95th ESA Annual Meeting (August 1 -- 6, 2010)

COS 59-6 - A semi-automatic approach for characterizing and analyzing spatial heterogeneity in urban landscapes: Integrating visual interpretation and object-based classification

Wednesday, August 4, 2010: 9:50 AM
321, David L Lawrence Convention Center
Weiqi Zhou, Plant Sciences, University of California, Davis, Davis, CA and Mary L. Cadenasso, Department of Plant Sciences, University of California, Davis, Davis, CA
Background/Question/Methods

Urban areas are strikingly heterogeneous. To develop an ecological understanding of urban systems, it is critical to quantify the fine-scale heterogeneity of their built and natural components. Recent advances in object-based image analysis allow a cost-effective way to obtain highly accurate identification of land cover features that make up the urban landscape from high spatial resolution imagery. Visual interpretation, however, is better for delimiting ecologically realistic objects, or patches. This study presents an approach that combines visual interpretation and object-based classification, with high spatial resolution digital aerial imagery, to characterize and analyze the fine-scale heterogeneity in urban landscapes. We applied this approach to the Gwynns Falls watershed in Baltimore, Maryland, USA.

Results/Conclusions

Image objects were generated at two hierarchical scales – patches and features within patches.  Patches were generated through visual interpretation, based on the HERCULES (High Ecological Resolution Classification for Urban Landscapes and Environmental Systems) land cover classification scheme.  HERCULES classifies the biophysical structure of urban environments using six land cover features: (1) coarse-textured vegetation—trees and shrubs, (2) fine-textured vegetation—herbs and grasses, (3) bare soil, (4) pavement, (5) building, and (6) building typology. These patches served as pre-defined boundaries for finer-scale segmentation and classification of within-patch land cover features.
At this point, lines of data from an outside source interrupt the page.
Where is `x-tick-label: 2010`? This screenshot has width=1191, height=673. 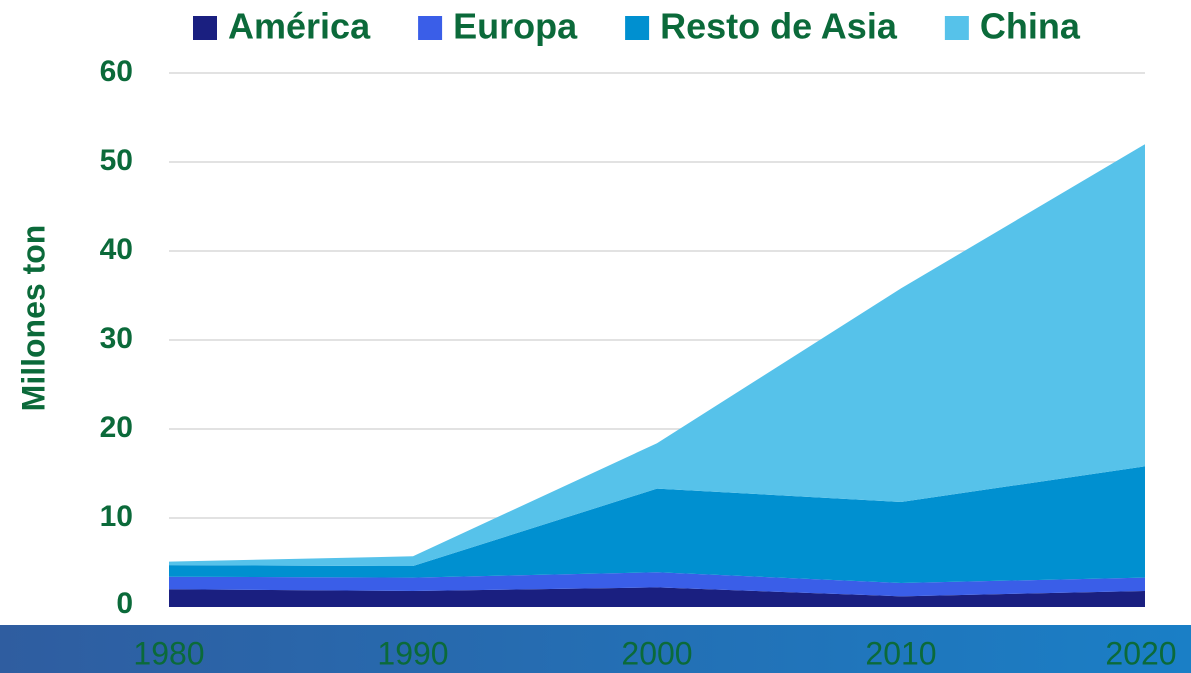 x-tick-label: 2010 is located at coordinates (900, 653).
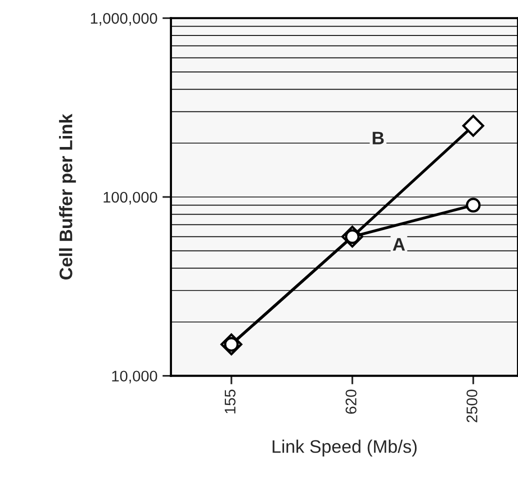  Describe the element at coordinates (472, 406) in the screenshot. I see `x-tick-label: 2500` at that location.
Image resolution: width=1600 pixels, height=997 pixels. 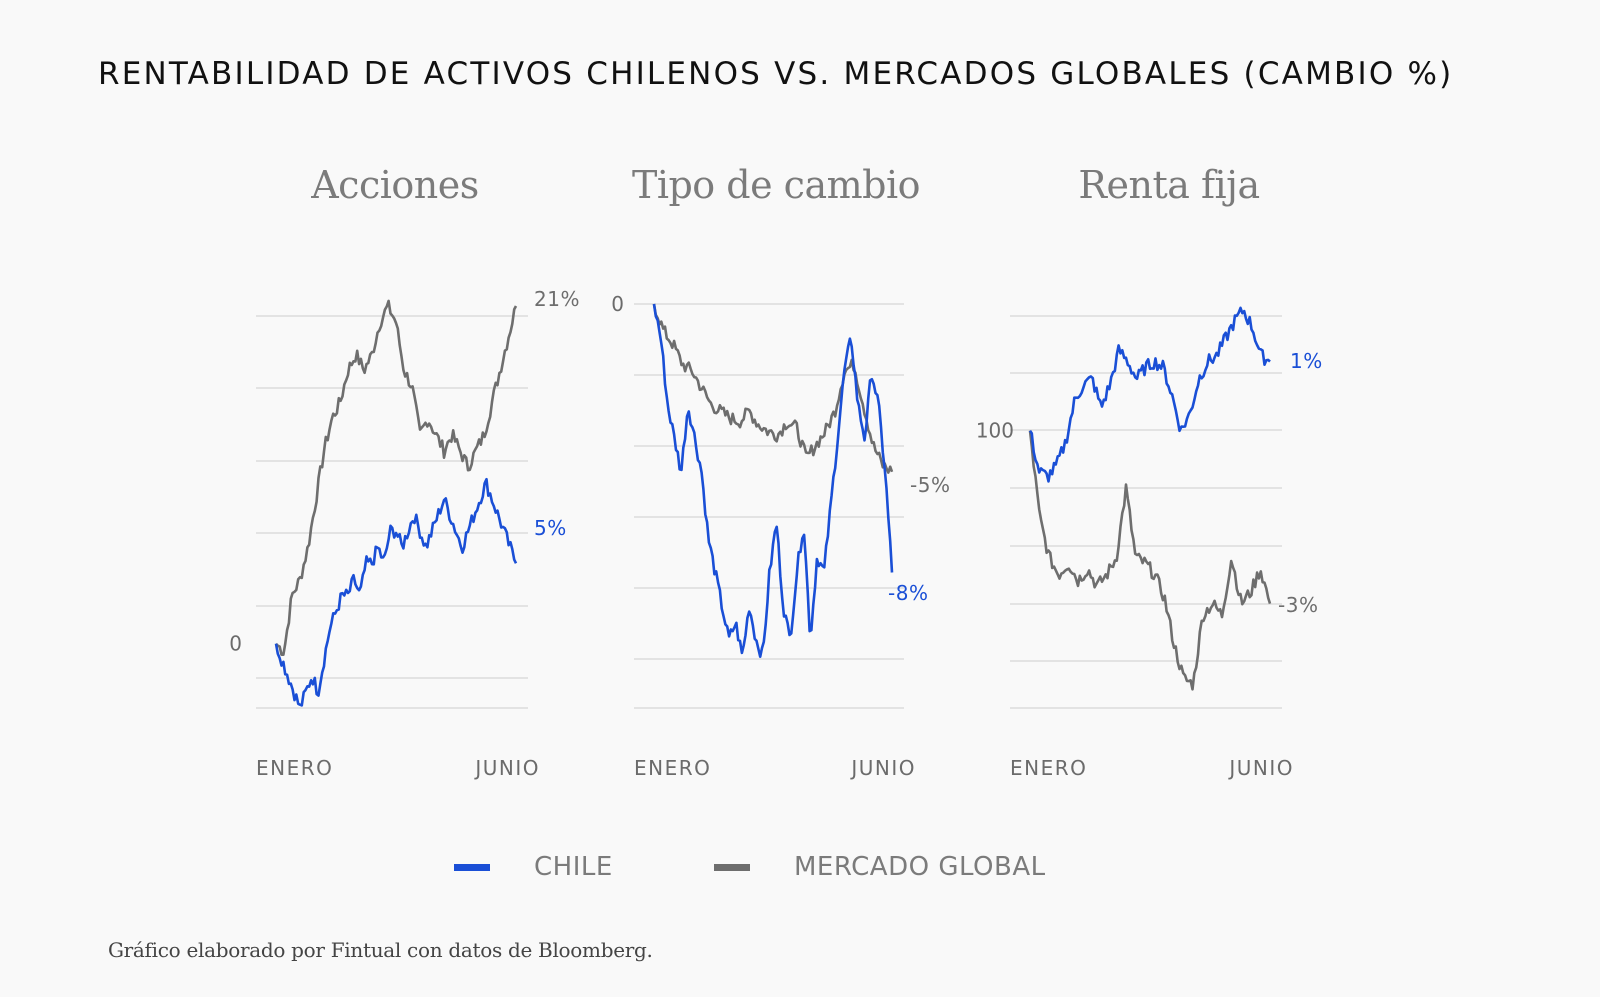 I want to click on end-label-chile: 5%, so click(x=550, y=528).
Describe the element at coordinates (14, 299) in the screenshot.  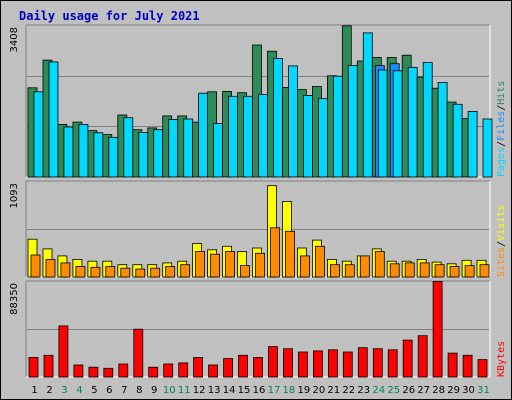
I see `panel-max-label: 88350` at that location.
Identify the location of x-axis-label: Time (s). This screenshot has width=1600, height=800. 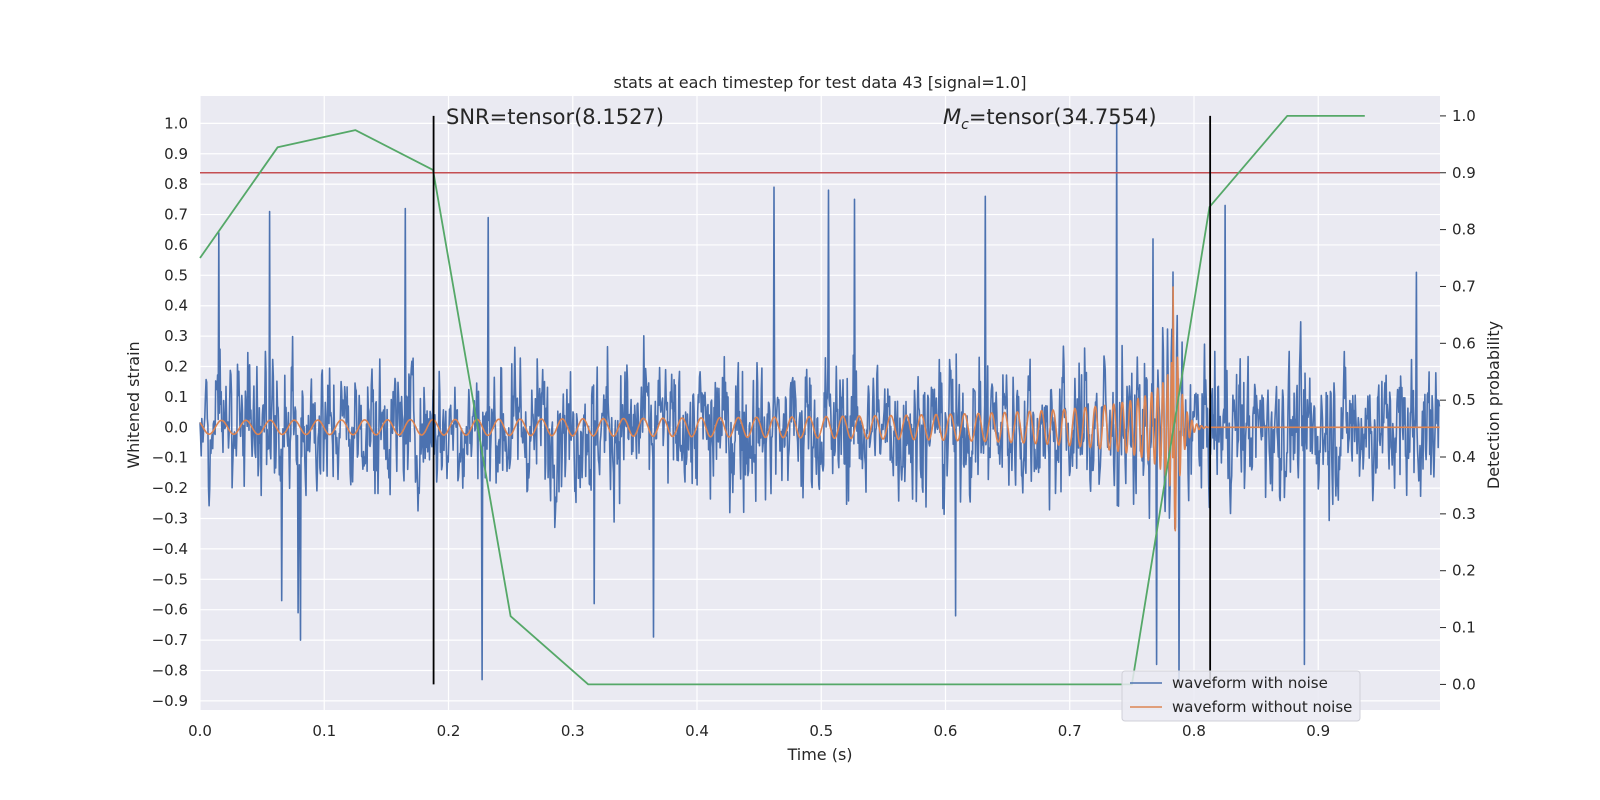
(819, 754).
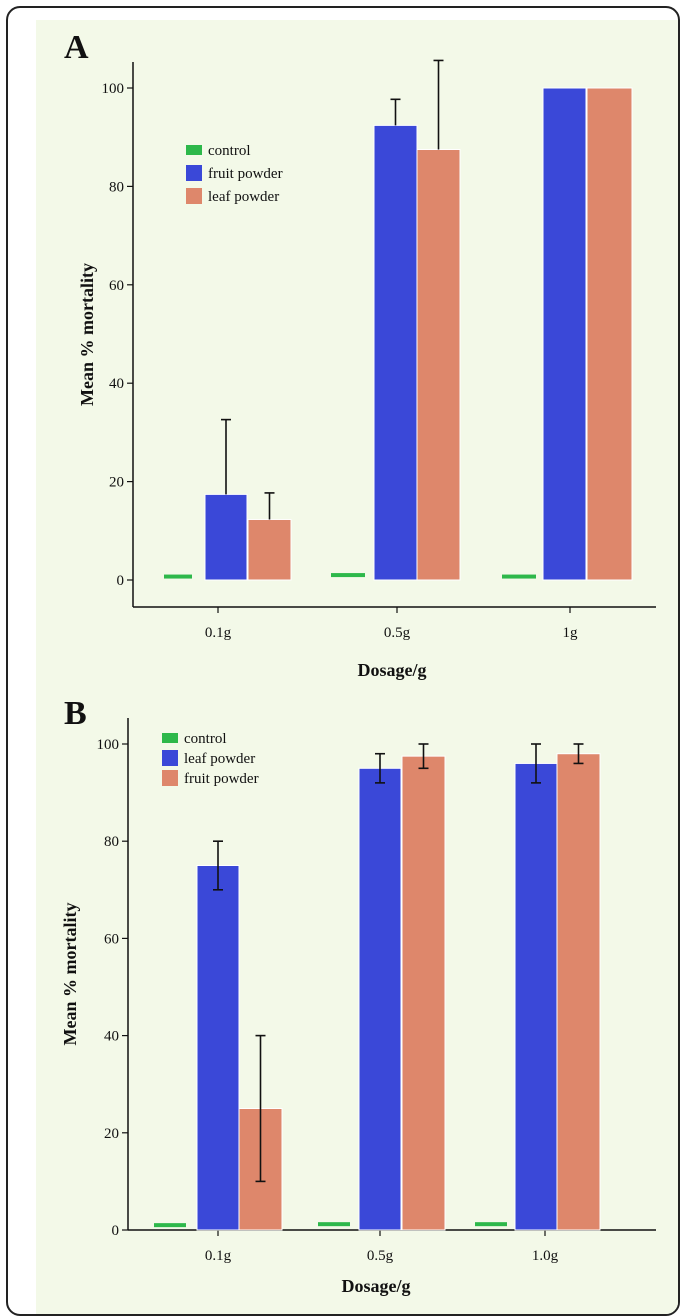 Image resolution: width=688 pixels, height=1316 pixels. Describe the element at coordinates (76, 48) in the screenshot. I see `panel-letter: A` at that location.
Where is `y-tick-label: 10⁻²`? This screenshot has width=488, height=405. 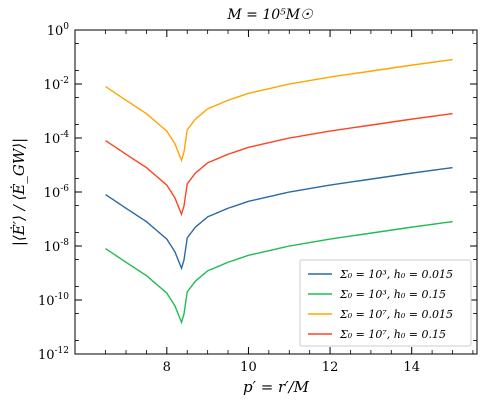
y-tick-label: 10⁻² is located at coordinates (56, 84).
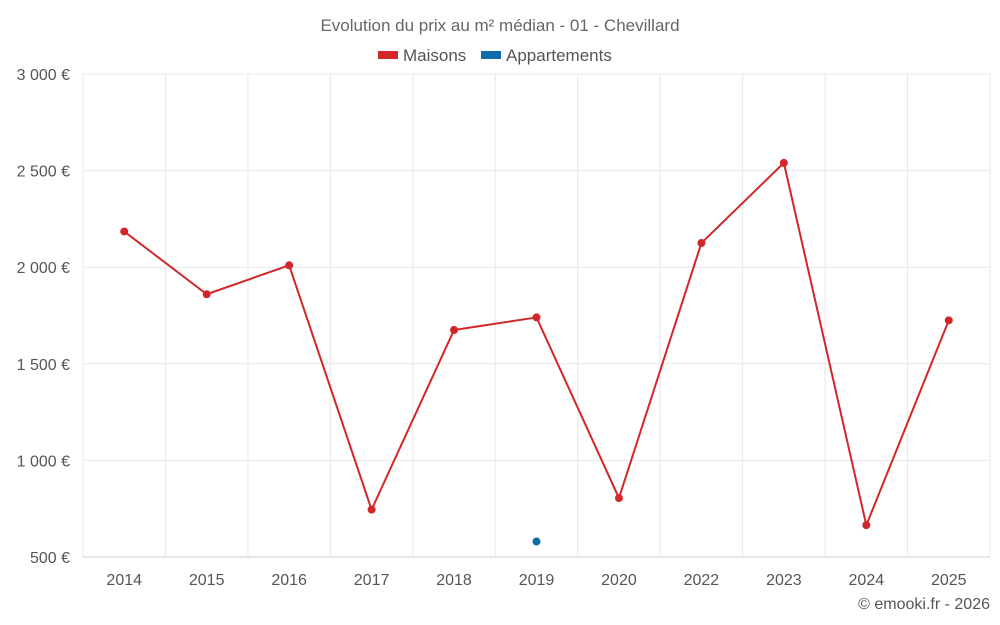 The width and height of the screenshot is (1000, 625). I want to click on x-tick-label: 2017, so click(372, 580).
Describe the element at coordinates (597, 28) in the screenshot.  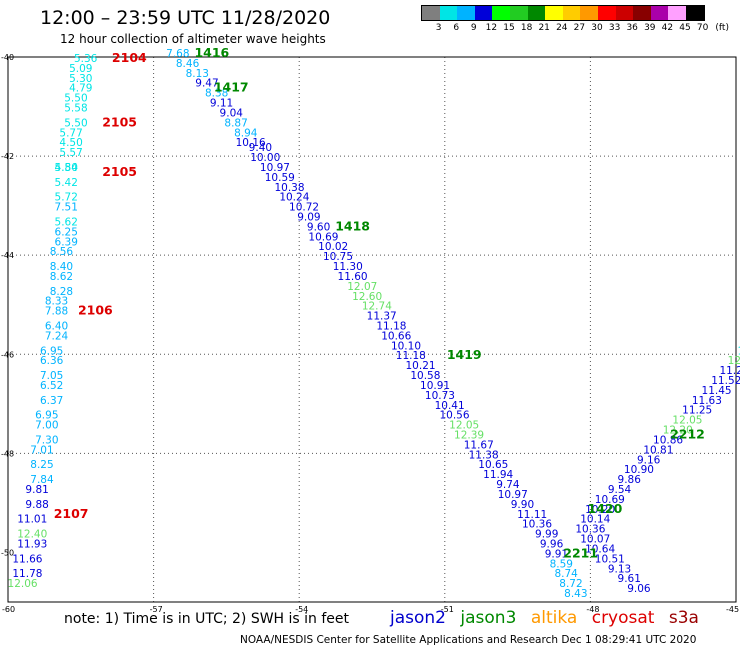
I see `legend-label: 30` at that location.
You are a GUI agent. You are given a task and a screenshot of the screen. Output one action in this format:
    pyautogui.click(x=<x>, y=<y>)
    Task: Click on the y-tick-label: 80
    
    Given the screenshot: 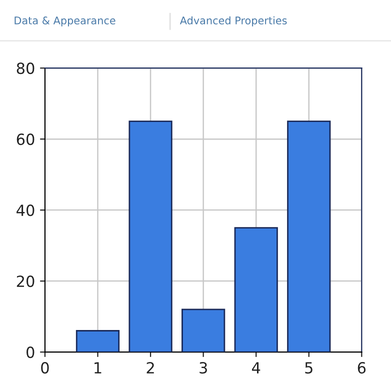 What is the action you would take?
    pyautogui.click(x=25, y=68)
    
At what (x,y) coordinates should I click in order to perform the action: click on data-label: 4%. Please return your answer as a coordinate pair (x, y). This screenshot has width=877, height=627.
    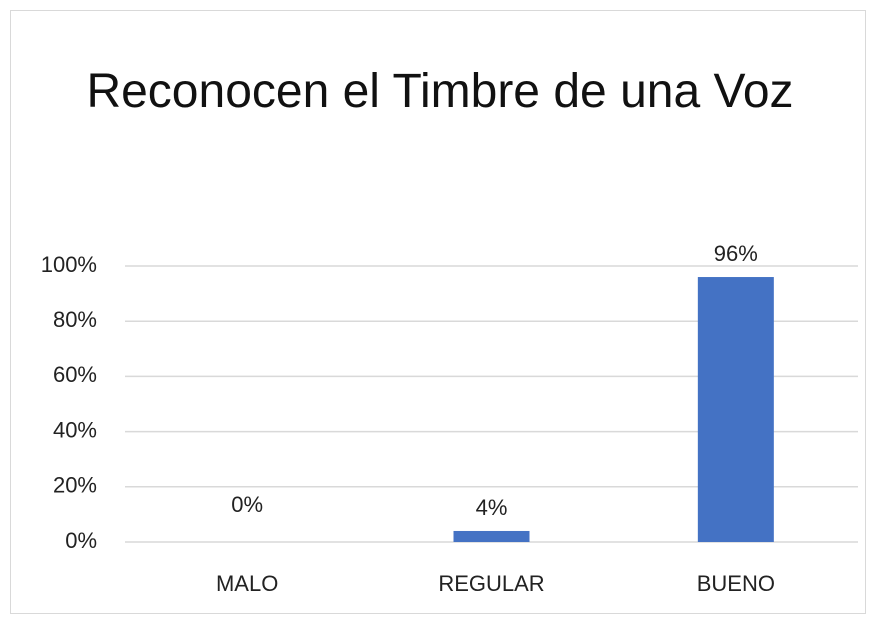
    Looking at the image, I should click on (492, 508).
Addition datasets including LIDAR data and building footprints were used to both facilitate the finer scale object segmentation and obtain greater classification accuracy. Patches were then classified based on the within-patch proportion cover of features. The object-based classification approach proved to be effective for classifying within-patch land cover features and the overall accuracy of the classification maps of 1999 and 2004 were 92.3% and 93.7%, respectively. This exercise demonstrates that by integrating visual interpretation with object-based classification, the fine-scale spatial heterogeneity in urban landscapes can be characterized and analyzed in a more efficient and ecologically meaningful way.